Por:Lisane Capitani
O Assentamento Contestado, localizado no município da Lapa (PR), celebrou no dia 7 de fevereiro de 2026 seus 27 anos de história, luta e organização coletiva. A programação reuniu cerca de 1.000 pessoas entre famílias assentadas e acampadas da Reforma Agrária, educadores, estudantes, pesquisadores, parceiros institucionais e visitantes da cidade.
Construído a partir da resistência camponesa e da organização das famílias, o Contestado consolidou-se ao longo de quase três décadas como referência regional na produção agroecológica, na educação do campo e na defesa da soberania alimentar. A celebração reafirmou essa trajetória e projetou os desafios para os próximos anos.

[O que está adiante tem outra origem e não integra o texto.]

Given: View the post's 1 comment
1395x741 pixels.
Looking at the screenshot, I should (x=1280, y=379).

Imagem Aérea da sede da comunidade Contestado. Foto: Wellington Lenon/MST-PR
Seminário foi o ponto alto da programação
A atividade central do aniversário foi o seminário “Agroecologia e Soberania Alimentar: caminhos para o desenvolvimento sustentável do campo”, realizado com patrocínio da Itaipu Binacional. O encontro promoveu debate e reflexão sobre os rumos da produção de alimentos, os impactos do modelo agrícola convencional e as alternativas construídas a partir da agroecologia.
O palestrante convidado foi Leonardo Melgarejo, engenheiro agrônomo e integrante da coordenação do Fórum Gaúcho de Combate aos Agrotóxicos. Reconhecido nacionalmente pelo debate sobre modelos produtivos e soberania alimentar, Melgarejo destacou a importância da Reforma Agrária e da produção agroecológica como estratégias fundamentais para garantir alimentos saudáveis, justiça social e preservação ambiental.

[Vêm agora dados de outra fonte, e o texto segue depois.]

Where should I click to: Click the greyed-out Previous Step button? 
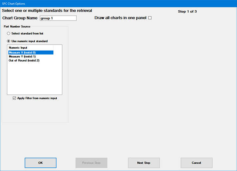(x=91, y=163)
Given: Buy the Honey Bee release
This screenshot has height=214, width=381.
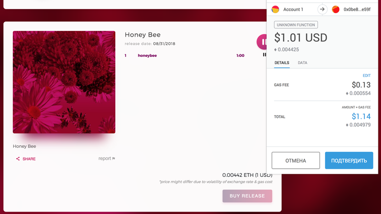Looking at the screenshot, I should tap(247, 196).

A participação do público foi expressiva, com intervenções, perguntas e troca de experiências entre agricultores, estudantes e visitantes urbanos.

Leonardo Melgarejo no Seminário. Foto: Wellington Lenon/MST-PR
Programação integrou cultura, produção e confraternização
Ao longo do dia, a programação contou com acolhida e café comunitário, mística de abertura, falas das lideranças e almoço agroecológico coletivo. Também foram realizadas caminhada pelos espaços do assentamento, feira de produtos da Reforma Agrária, apresentações culturais e torneio de futebol com equipes da região.

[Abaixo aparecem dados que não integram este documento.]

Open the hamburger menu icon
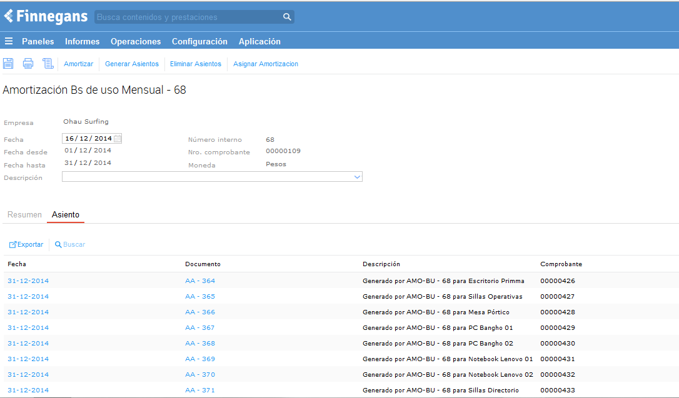 coord(9,41)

A feira destacou a diversidade da produção local, com hortaliças, panificados, conservas e outros alimentos cultivados sem uso de agrotóxicos. A proposta foi aproximar consumidores urbanos das famílias produtoras e valorizar o papel da agricultura familiar na segurança alimentar.
O evento foi encerrado com música ao vivo, atividades para as crianças e o tradicional momento do bolo comemorativo, reforçando o caráter comunitário da celebração.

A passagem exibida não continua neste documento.